** Records to process **
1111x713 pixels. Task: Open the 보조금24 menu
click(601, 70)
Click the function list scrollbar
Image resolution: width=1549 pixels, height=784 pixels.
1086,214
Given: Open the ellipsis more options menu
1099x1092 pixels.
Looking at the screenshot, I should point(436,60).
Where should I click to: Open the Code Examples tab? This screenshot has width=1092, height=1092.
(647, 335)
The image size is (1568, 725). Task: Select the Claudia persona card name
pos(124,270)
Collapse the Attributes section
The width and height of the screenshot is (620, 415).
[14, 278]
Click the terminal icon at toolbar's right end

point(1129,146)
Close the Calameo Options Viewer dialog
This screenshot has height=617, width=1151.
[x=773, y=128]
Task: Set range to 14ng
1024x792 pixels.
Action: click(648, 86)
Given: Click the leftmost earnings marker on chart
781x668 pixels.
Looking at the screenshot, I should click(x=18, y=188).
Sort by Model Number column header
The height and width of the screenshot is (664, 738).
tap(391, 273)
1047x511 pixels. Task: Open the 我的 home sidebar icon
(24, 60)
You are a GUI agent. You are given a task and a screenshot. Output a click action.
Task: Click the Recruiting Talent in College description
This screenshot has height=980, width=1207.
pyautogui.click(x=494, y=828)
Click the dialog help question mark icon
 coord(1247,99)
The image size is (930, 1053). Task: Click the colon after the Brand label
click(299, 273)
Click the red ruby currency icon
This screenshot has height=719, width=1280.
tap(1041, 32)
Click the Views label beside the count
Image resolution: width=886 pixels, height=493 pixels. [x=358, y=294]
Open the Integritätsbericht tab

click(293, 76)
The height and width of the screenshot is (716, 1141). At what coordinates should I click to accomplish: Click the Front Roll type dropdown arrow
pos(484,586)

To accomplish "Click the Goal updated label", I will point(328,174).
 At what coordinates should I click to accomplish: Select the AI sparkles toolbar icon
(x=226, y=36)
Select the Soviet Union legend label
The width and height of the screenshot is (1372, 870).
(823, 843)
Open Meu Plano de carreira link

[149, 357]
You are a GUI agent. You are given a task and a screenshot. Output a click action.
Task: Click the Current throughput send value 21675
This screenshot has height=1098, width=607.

** Exercise brief **
Transcribe each line of the data exactly, skipping none.

** Answer for this exercise **
1111x713 pixels. Task: Open the 보조금24 menu
click(601, 70)
Click the function list scrollbar
Image resolution: width=1549 pixels, height=784 pixels.
1086,214
Given: Open the ellipsis more options menu
1099x1092 pixels.
Looking at the screenshot, I should point(436,60).
Where should I click to: Open the Code Examples tab? This screenshot has width=1092, height=1092.
(647, 335)
The image size is (1568, 725). Task: Select the Claudia persona card name
pos(124,270)
Collapse the Attributes section
The width and height of the screenshot is (620, 415).
[14, 278]
Click the terminal icon at toolbar's right end

point(1129,146)
Close the Calameo Options Viewer dialog
This screenshot has height=617, width=1151.
[x=773, y=128]
Task: Set range to 14ng
1024x792 pixels.
Action: click(648, 86)
Given: Click the leftmost earnings marker on chart
781x668 pixels.
Looking at the screenshot, I should click(x=18, y=188).
Sort by Model Number column header
The height and width of the screenshot is (664, 738).
tap(391, 273)
1047x511 pixels. Task: Open the 我的 home sidebar icon
(24, 60)
You are a GUI agent. You are given a task and a screenshot. Output a click action.
Task: Click the Recruiting Talent in College description
This screenshot has height=980, width=1207.
pyautogui.click(x=494, y=828)
Click the dialog help question mark icon
 coord(1247,99)
The image size is (930, 1053). Task: Click the colon after the Brand label
click(299, 273)
Click the red ruby currency icon
This screenshot has height=719, width=1280.
tap(1041, 32)
Click the Views label beside the count
Image resolution: width=886 pixels, height=493 pixels. [x=358, y=294]
Open the Integritätsbericht tab

click(293, 76)
The height and width of the screenshot is (716, 1141). At what coordinates should I click to accomplish: Click the Front Roll type dropdown arrow
pos(484,586)

To accomplish "Click the Goal updated label", I will point(328,174).
 At what coordinates should I click to accomplish: Select the AI sparkles toolbar icon
(x=226, y=36)
Select the Soviet Union legend label
The width and height of the screenshot is (1372, 870).
(823, 843)
Open Meu Plano de carreira link

[149, 357]
You are a GUI agent. You are given a task and a screenshot. Output a click action.
Task: Click the Current throughput send value 21675
This screenshot has height=1098, width=607.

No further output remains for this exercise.